_WHAT TO DO_
Rewrite the rows below as a numbered list, from the line with "The height and width of the screenshot is (683, 1024)." through the end of the rows, leaving out blank lines and pictures.

··· DATA FOR PROCESSING ···

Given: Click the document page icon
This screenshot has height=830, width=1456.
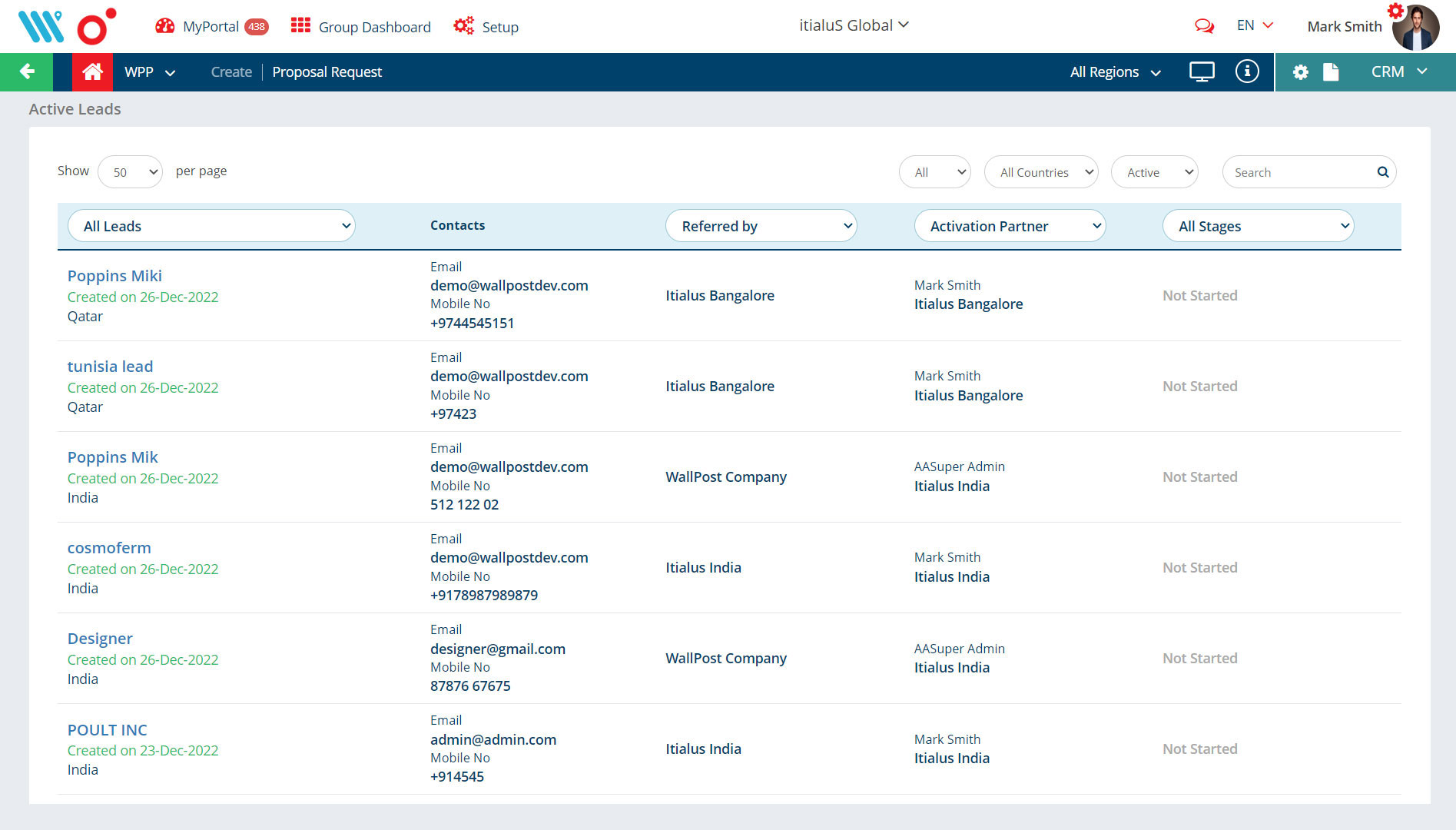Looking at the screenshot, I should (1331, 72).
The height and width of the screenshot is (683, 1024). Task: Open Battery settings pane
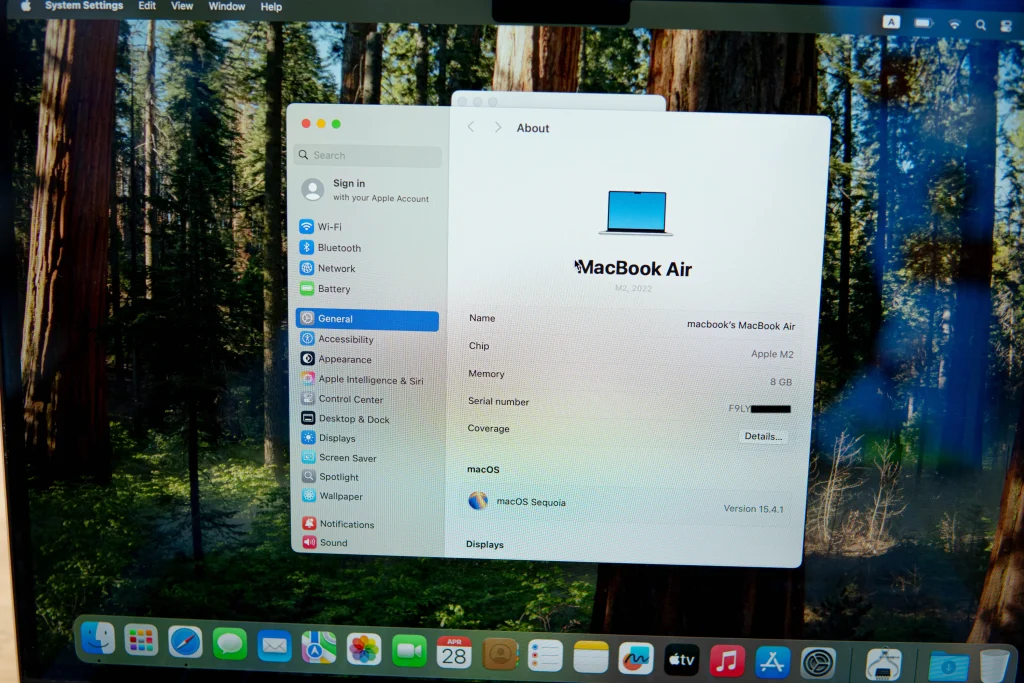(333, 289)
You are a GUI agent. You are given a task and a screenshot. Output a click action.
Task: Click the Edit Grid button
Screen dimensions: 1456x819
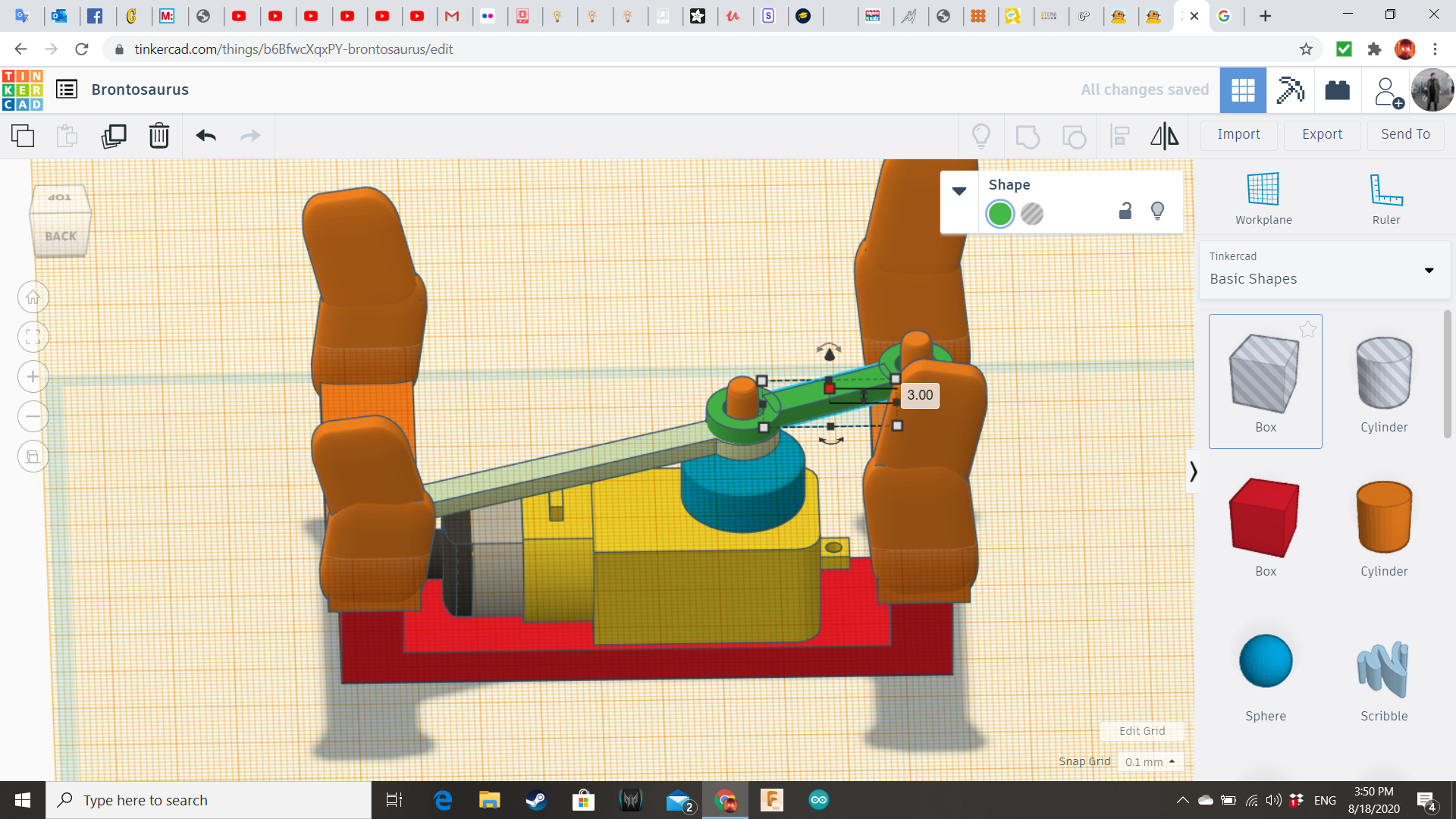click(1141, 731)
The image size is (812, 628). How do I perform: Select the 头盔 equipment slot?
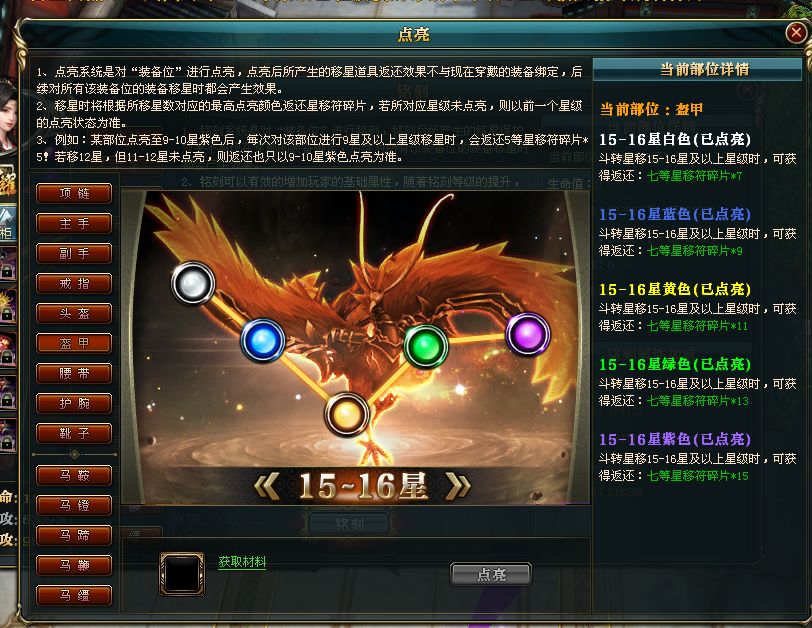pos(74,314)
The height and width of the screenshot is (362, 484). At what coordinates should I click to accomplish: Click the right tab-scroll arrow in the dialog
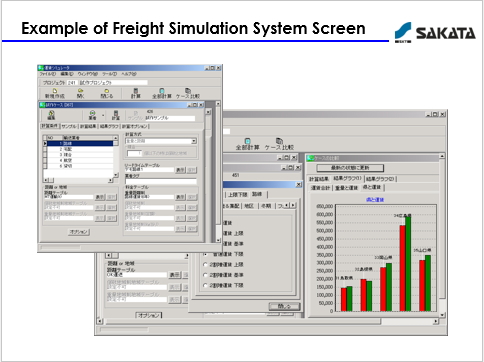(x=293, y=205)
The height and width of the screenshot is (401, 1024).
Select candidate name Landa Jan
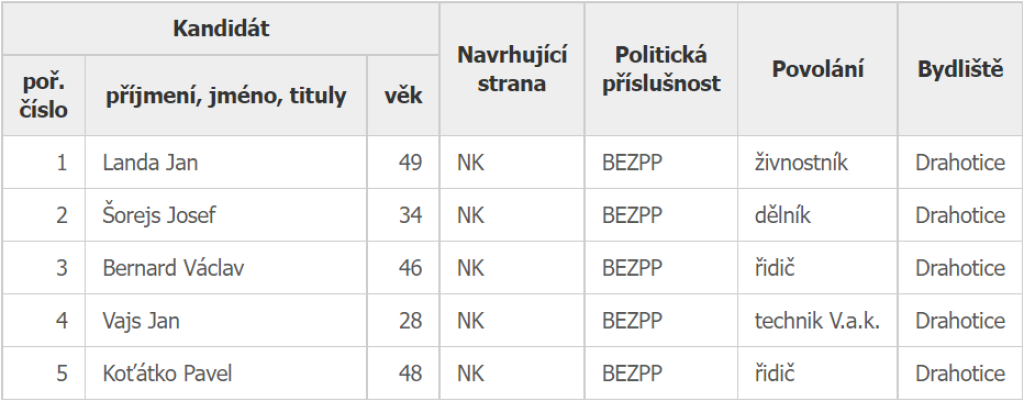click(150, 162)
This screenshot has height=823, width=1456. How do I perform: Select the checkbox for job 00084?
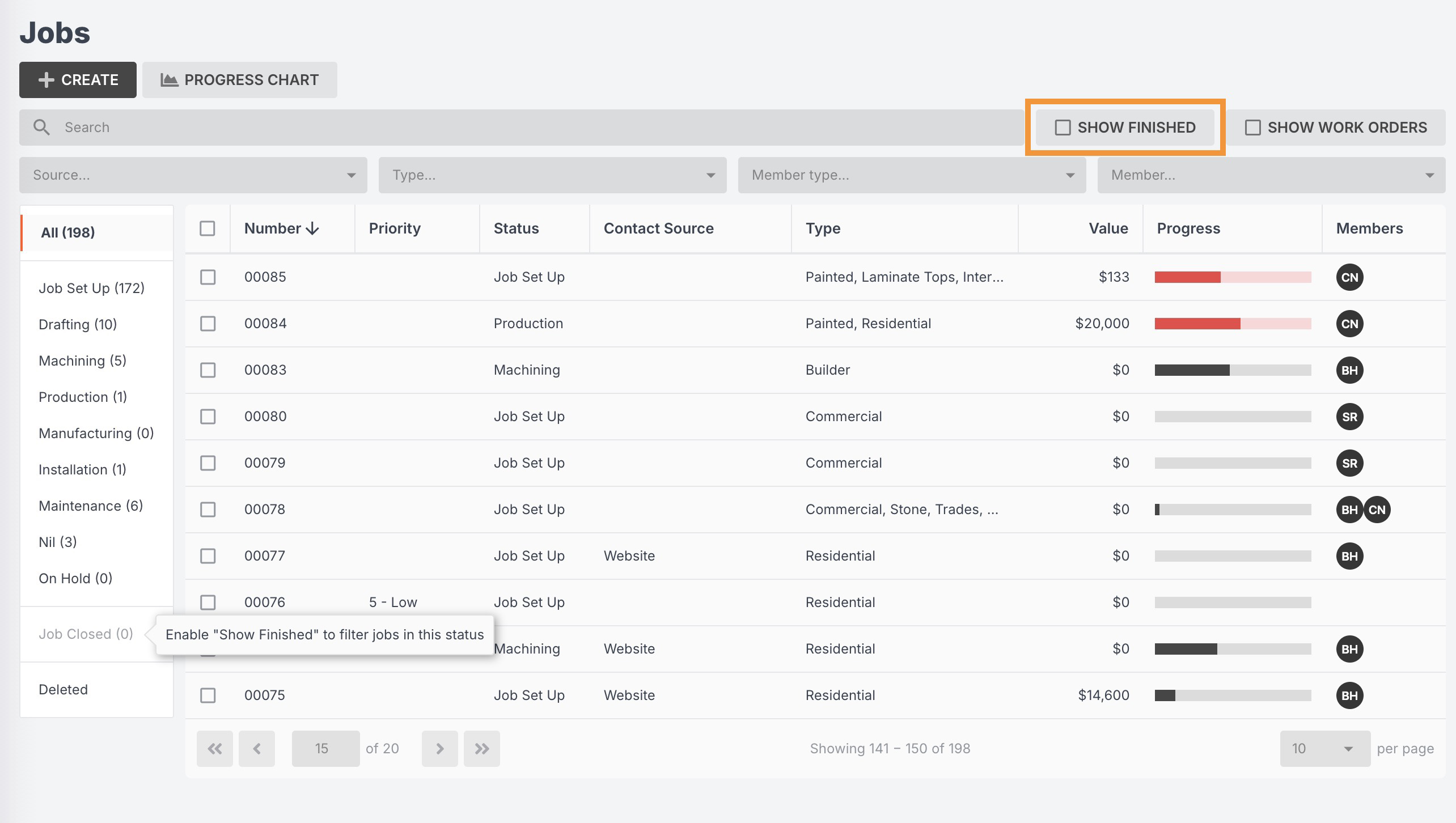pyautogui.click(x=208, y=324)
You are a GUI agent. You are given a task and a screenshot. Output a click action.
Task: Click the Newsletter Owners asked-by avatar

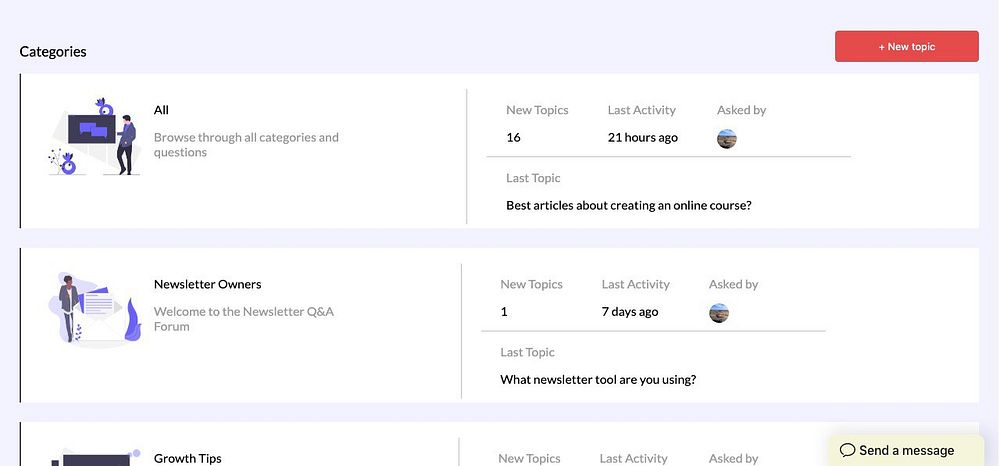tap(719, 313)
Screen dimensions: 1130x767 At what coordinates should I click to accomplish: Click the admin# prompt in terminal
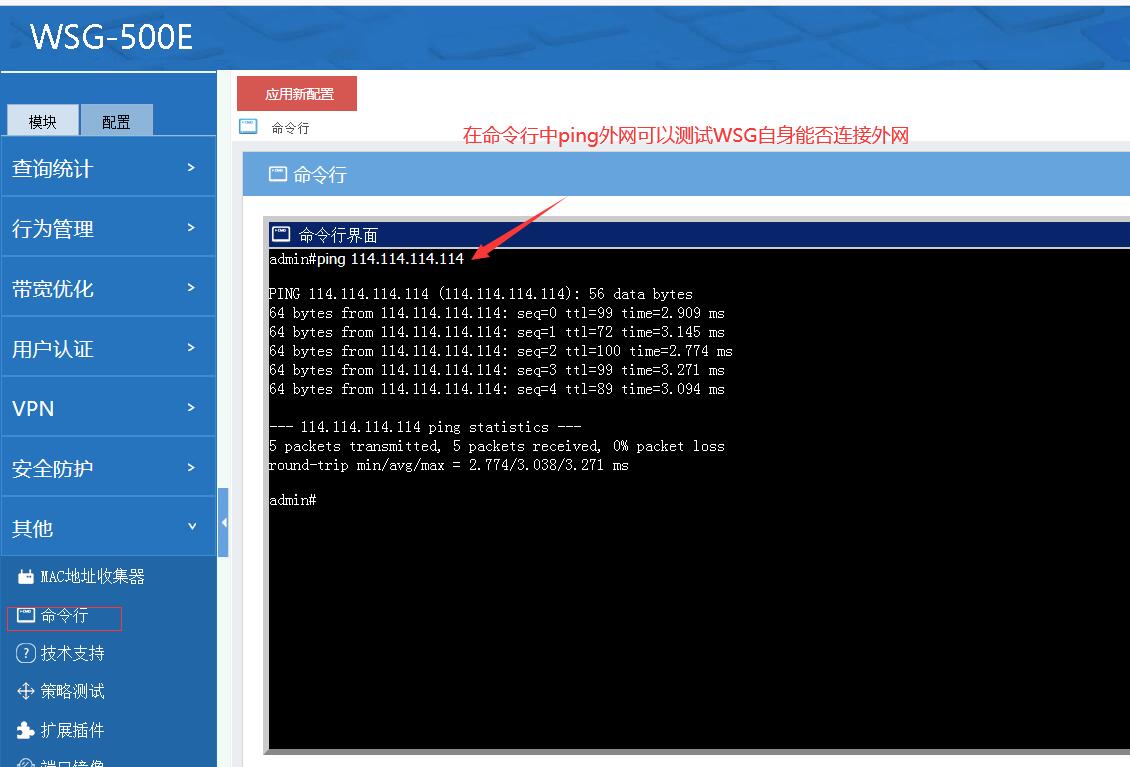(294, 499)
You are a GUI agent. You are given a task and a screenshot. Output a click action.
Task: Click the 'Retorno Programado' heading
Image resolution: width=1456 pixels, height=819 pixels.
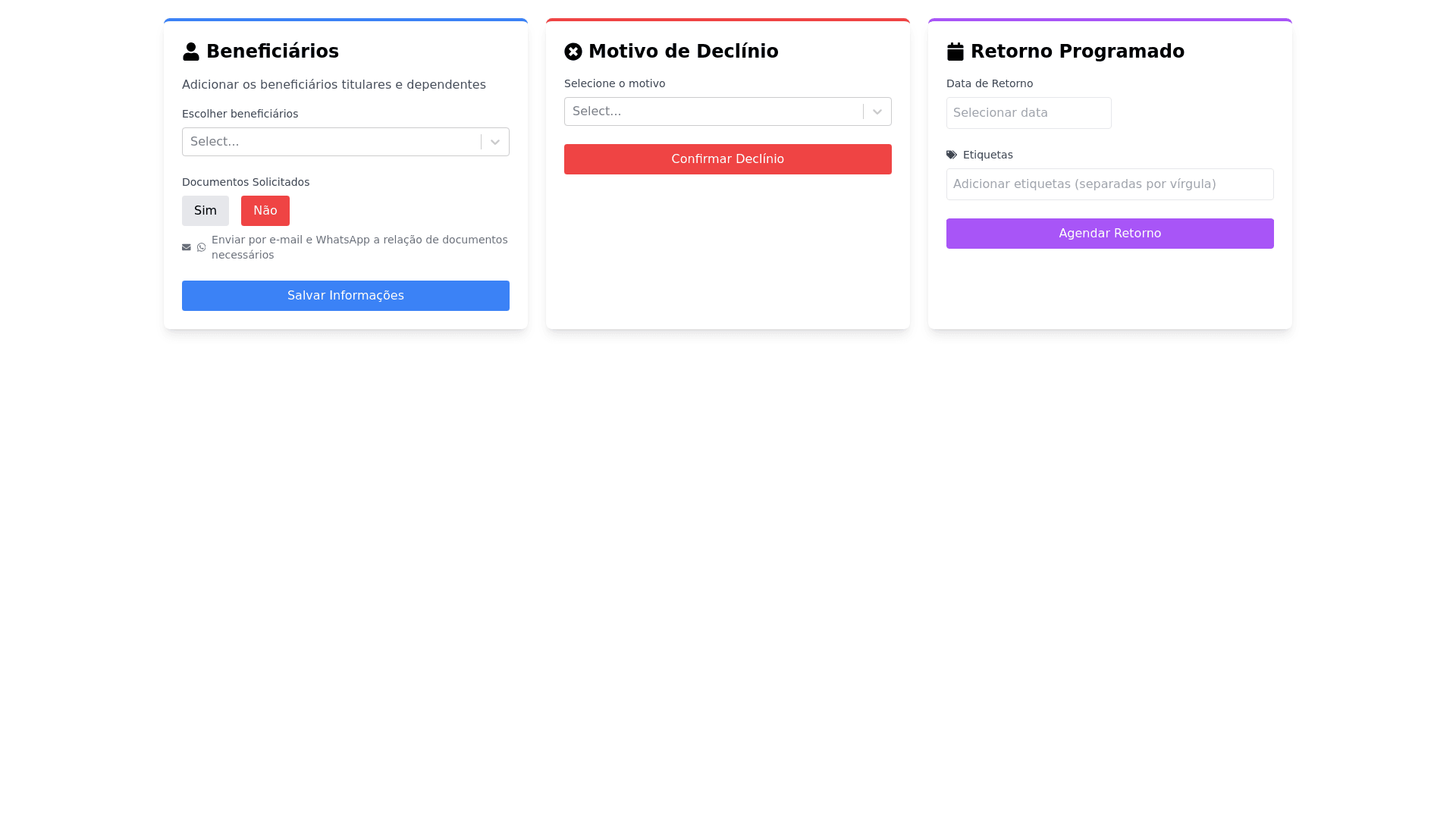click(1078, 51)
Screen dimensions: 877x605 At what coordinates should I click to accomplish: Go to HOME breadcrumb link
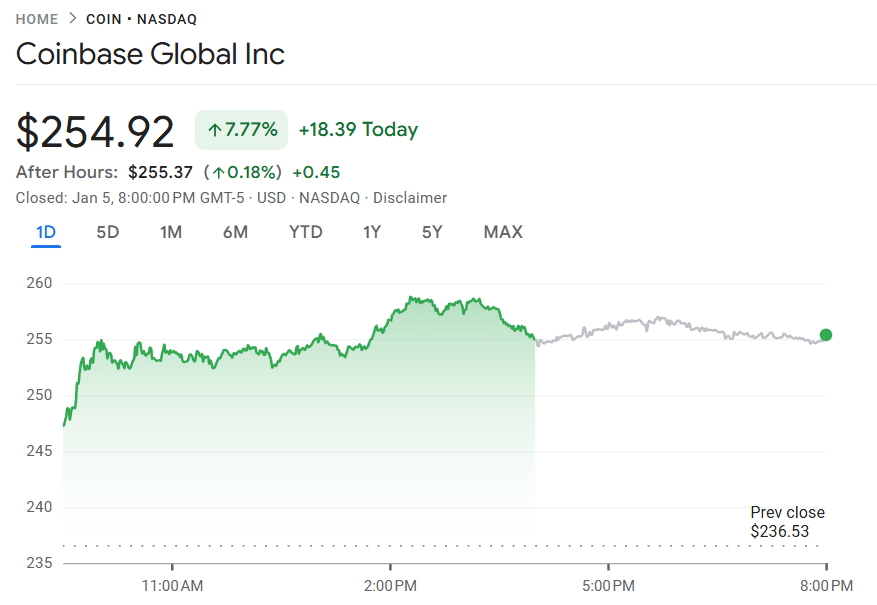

···

_FULL OUTPUT_
1. The height and width of the screenshot is (683, 1024). Task: Open Battery settings pane
2. (333, 289)
3. You are a GUI agent. You are given a task and a screenshot. Output a click action.
4. Task: Click the Edit Grid button
5. Screen dimensions: 1456x819
6. click(1141, 731)
7. The image size is (812, 628). How do I perform: Select the 头盔 equipment slot?
8. pos(74,314)
9. The height and width of the screenshot is (362, 484). At what coordinates should I click to accomplish: Click the right tab-scroll arrow in the dialog
10. (x=293, y=205)
11. The height and width of the screenshot is (401, 1024).
12. Select candidate name Landa Jan
13. click(150, 162)
14. This screenshot has height=823, width=1456. How do I perform: Select the checkbox for job 00084?
15. pyautogui.click(x=208, y=324)
16. You are a GUI agent. You are given a task and a screenshot. Output a click action.
17. Task: Click the Newsletter Owners asked-by avatar
18. tap(719, 313)
19. Screen dimensions: 1130x767 At what coordinates should I click to accomplish: Click the admin# prompt in terminal
20. (294, 499)
21. You are a GUI agent. You are given a task and a screenshot. Output a click action.
22. Task: Click the 'Retorno Programado' heading
23. Image resolution: width=1456 pixels, height=819 pixels.
24. click(1078, 51)
25. Screen dimensions: 877x605 At what coordinates should I click to accomplish: Go to HOME breadcrumb link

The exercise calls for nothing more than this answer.